### Task requirements
Format the material from its first line through the line containing "pyautogui.click(x=135, y=210)" as a Markdown table with the columns Row and Line, numbering each line and omitting any blank lines.

Source data

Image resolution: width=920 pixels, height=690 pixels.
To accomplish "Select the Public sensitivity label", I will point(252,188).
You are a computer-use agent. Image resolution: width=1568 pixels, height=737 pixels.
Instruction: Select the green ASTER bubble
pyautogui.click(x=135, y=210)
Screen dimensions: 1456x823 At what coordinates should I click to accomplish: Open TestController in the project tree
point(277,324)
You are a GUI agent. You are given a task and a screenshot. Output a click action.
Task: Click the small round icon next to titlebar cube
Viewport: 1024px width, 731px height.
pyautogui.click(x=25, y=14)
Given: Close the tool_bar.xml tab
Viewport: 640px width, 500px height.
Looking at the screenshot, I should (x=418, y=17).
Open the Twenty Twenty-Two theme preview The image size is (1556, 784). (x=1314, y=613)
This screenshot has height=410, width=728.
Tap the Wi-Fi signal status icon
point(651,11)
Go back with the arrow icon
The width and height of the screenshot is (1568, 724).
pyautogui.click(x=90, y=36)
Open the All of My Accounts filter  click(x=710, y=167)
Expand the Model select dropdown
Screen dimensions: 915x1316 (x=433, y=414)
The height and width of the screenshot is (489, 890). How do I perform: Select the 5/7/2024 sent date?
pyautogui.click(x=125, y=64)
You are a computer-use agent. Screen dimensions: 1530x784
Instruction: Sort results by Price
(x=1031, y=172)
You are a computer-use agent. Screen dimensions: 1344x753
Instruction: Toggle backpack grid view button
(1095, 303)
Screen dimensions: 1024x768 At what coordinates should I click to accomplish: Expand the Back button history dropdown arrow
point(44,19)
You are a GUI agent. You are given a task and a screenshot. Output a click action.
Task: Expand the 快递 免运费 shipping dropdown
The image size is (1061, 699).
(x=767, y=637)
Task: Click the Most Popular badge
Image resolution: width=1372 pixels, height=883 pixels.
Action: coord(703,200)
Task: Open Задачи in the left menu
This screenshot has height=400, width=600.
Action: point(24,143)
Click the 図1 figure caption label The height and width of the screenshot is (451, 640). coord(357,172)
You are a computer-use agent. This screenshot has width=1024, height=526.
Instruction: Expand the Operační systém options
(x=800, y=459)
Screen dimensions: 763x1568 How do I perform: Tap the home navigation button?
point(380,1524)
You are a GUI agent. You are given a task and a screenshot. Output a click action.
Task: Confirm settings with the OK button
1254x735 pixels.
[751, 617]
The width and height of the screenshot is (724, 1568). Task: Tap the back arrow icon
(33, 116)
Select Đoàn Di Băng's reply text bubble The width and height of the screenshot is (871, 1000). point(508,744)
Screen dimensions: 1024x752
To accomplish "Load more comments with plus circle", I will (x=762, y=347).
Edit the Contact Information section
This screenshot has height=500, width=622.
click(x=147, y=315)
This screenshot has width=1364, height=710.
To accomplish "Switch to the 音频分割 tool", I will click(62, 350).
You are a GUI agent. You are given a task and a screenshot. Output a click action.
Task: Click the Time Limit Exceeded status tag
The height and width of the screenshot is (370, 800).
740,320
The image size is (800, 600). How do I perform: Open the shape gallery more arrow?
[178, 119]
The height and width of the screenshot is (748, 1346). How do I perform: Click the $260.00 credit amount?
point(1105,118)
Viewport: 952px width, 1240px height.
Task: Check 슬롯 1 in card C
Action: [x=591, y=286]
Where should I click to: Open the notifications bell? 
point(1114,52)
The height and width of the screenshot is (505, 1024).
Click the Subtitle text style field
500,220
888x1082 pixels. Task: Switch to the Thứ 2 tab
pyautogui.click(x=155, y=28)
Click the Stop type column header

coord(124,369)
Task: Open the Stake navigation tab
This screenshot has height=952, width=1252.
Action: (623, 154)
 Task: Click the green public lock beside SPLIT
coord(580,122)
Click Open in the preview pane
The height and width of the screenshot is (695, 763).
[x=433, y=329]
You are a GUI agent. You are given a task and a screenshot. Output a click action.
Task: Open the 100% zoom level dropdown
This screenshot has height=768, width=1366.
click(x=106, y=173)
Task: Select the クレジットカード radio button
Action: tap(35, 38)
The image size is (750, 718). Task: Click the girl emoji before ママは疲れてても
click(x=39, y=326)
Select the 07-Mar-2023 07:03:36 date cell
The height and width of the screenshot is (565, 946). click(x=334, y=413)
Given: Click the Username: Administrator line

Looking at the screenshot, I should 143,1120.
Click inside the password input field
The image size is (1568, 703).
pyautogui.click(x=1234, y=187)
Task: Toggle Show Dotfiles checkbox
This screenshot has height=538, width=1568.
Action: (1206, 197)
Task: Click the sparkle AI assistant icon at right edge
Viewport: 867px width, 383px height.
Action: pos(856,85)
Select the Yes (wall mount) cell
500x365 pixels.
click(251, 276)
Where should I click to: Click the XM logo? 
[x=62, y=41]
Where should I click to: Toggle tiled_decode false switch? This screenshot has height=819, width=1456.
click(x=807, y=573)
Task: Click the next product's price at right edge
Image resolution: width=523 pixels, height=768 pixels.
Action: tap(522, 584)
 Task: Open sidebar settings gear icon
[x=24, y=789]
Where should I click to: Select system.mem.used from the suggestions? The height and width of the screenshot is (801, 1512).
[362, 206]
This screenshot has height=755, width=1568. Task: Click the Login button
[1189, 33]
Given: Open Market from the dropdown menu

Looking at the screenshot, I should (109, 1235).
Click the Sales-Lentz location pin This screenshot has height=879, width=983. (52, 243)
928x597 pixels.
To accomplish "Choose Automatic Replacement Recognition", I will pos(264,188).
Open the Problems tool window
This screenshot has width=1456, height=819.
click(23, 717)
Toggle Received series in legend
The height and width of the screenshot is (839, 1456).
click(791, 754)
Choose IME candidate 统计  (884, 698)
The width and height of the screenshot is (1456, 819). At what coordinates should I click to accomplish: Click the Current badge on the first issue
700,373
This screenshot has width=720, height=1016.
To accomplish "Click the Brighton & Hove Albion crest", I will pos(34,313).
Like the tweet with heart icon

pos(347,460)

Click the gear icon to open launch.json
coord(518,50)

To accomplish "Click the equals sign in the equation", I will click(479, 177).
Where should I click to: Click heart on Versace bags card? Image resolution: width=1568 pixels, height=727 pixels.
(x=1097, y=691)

### Response
| Row | Line |
|---|---|
| 1 | Image resolution: width=920 pixels, height=690 pixels. |
| 2 | To accomplish "Select the Public sensitivity label", I will point(252,188). |
| 3 | You are a computer-use agent. Image resolution: width=1568 pixels, height=737 pixels. |
| 4 | Instruction: Select the green ASTER bubble |
| 5 | pyautogui.click(x=135, y=210) |